Voutsadakis Ioannis A
Division of Medical Oncology, Department of Internal Medicine, Sault Area Hospital, Sault Ste Marie, Ontario, Canada; Division of Clinical Sciences, Northern Ontario School of Medicine, Sudbury, Ontario, Canada.
Gene. 2018 Mar 20;647:31-38. doi: 10.1016/j.gene.2018.01.030. Epub 2018 Jan 7.

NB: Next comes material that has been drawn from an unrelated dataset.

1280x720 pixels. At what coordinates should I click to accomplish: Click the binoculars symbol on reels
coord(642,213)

Mutations in the exonuclease domain of polymerase epsilon (POLE), an enzyme of DNA synthesis, are involved in a newly described syndrome of colorectal polyposis and cancer, and have been associated with a high mutation burden with or without microsatellite instability (MSI) phenotype. The exonuclease domain of POLE executes a proofreading function that decreases the mutation rate during DNA replication by an estimated of one to two orders. The high mutation burden resulting from its loss of function could create a load of neo-antigens that would put the neoplastic cells in severe disadvantage of an immune attack if properly presented to the immune system. This paper investigates the mutagenic effect of different POLE mutations in various cancers, in published genomic studies and the effect that these POLE mutations have in selecting for mutations of the β2 microglobulin (B2M) gene involved in antigen presentation.

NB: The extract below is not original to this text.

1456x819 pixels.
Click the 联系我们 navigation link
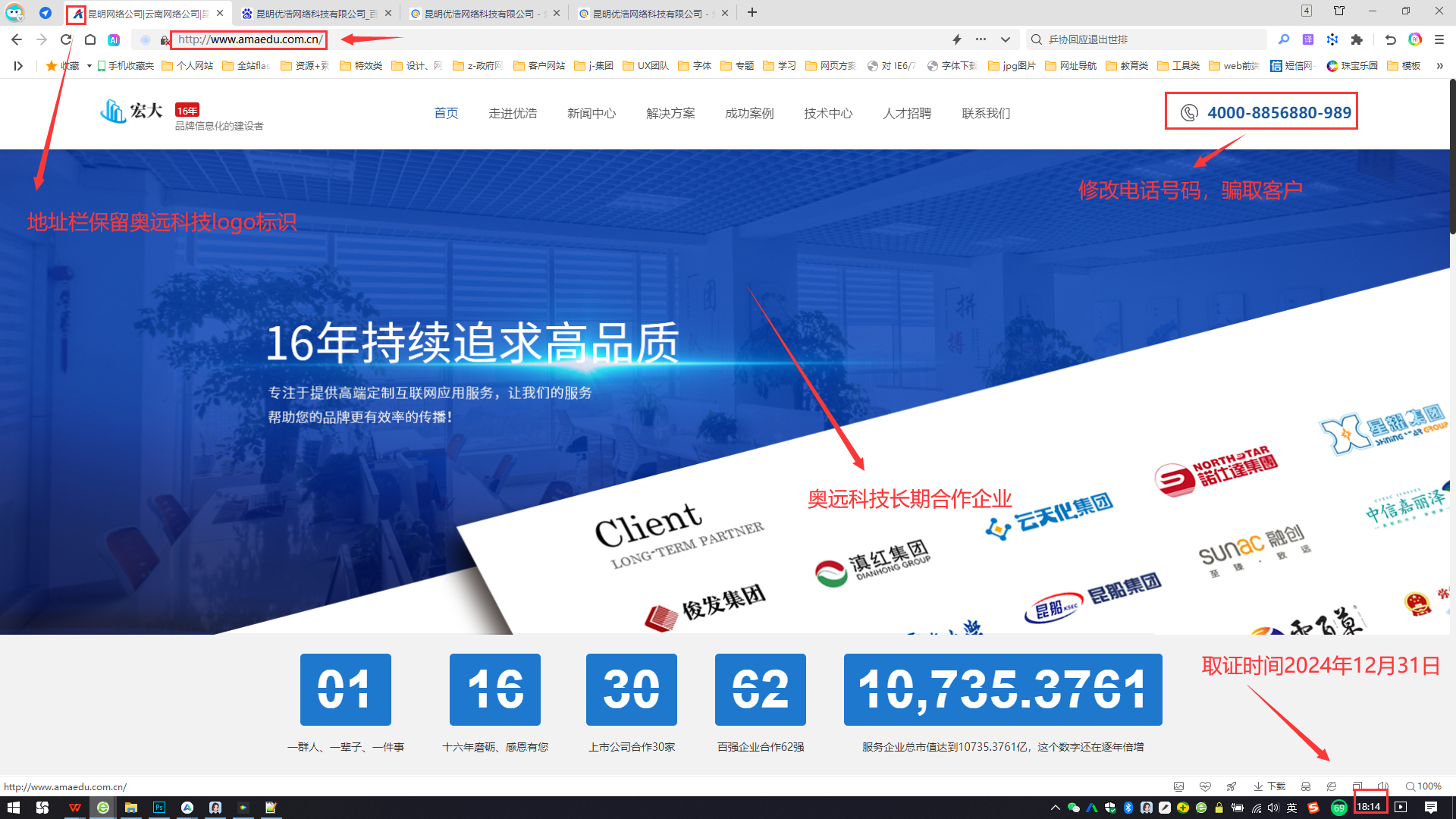pyautogui.click(x=985, y=113)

聚合酶ε(POLE)是一种参与DNA合成的酶,其核酸外切酶结构域中的突变与一种新描述的结直肠息肉病和癌症综合征有关,并且无论有无微卫星不稳定性(MSI)表型,都与高突变负担相关。POLE的核酸外切酶结构域执行校对功能,可使DNA复制过程中的突变率降低大约一到两个数量级。其功能丧失导致的高突变负担可能会产生大量新抗原,如果这些新抗原被恰当地呈递给免疫系统,将会使肿瘤细胞在免疫攻击中处于极为不利的地位。本文在已发表的基因组研究中,调查了不同POLE突变在各种癌症中的诱变作用,以及这些POLE突变在选择参与抗原呈递的β2微球蛋白(B2M)基因突变方面所产生的影响。